─── MATERIAL FOR THIS TASK

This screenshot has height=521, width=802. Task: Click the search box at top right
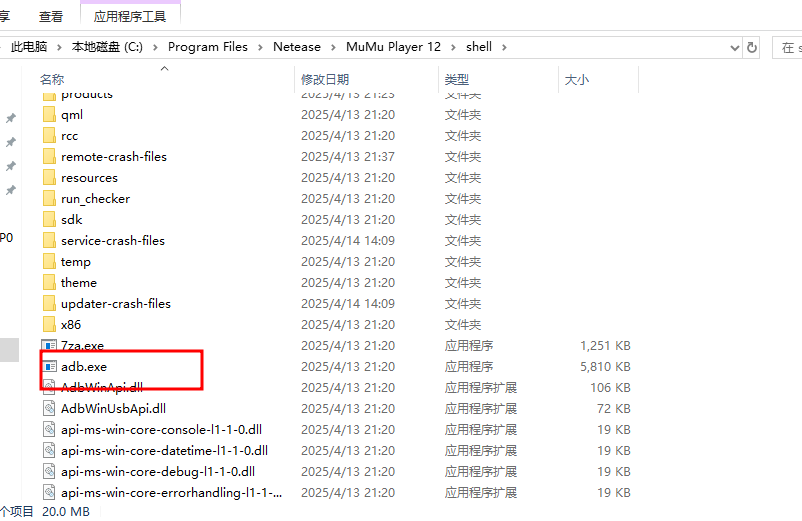[788, 47]
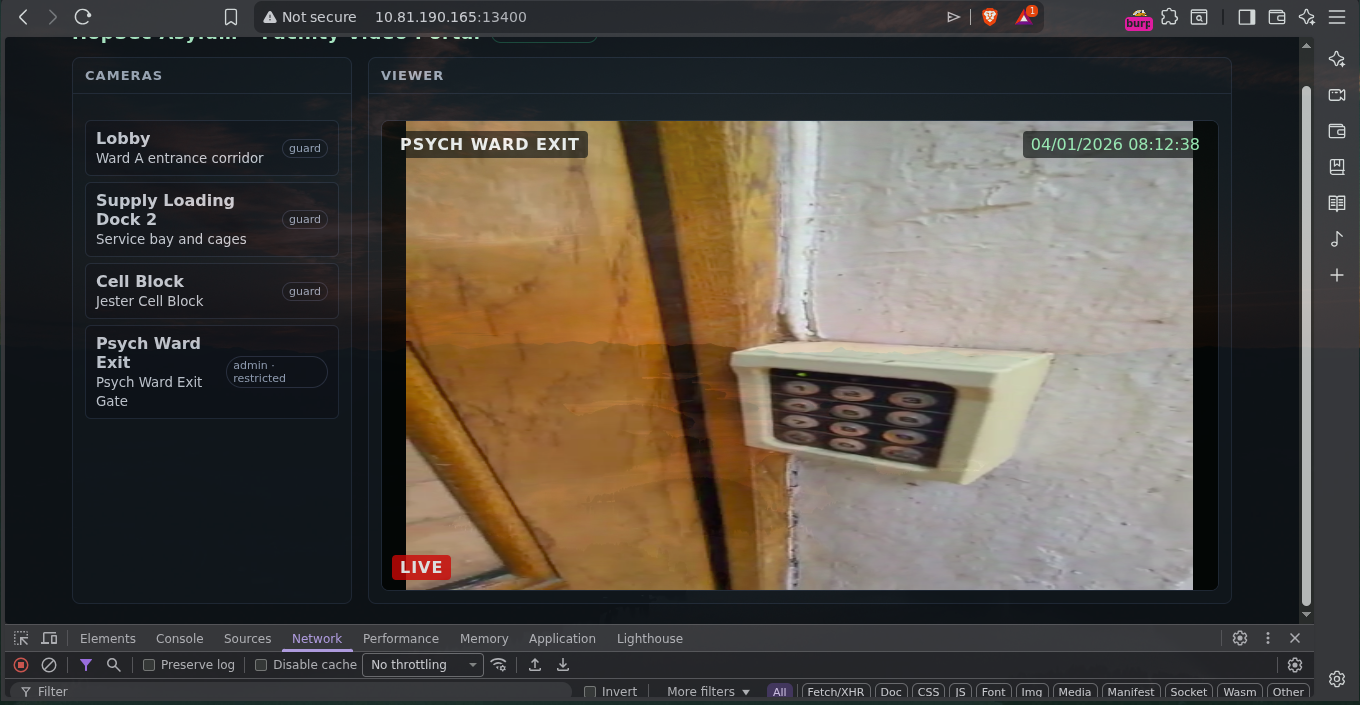The image size is (1360, 705).
Task: Switch to the Console tab
Action: pyautogui.click(x=179, y=638)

──────

- **WRITTEN EXERCISE**
Rewrite every line of the items above as a Markdown table with the columns Row and Line, numbering each row and skipping blank lines. Leave out the pictures.

- **EXERCISE ANSWER**
| Row | Line |
|---|---|
| 1 | This screenshot has height=521, width=802. Task: Click the search box at top right |
| 2 | [788, 47] |
| 3 | The image size is (1360, 705). |
| 4 | Task: Switch to the Console tab |
| 5 | Action: pyautogui.click(x=179, y=638) |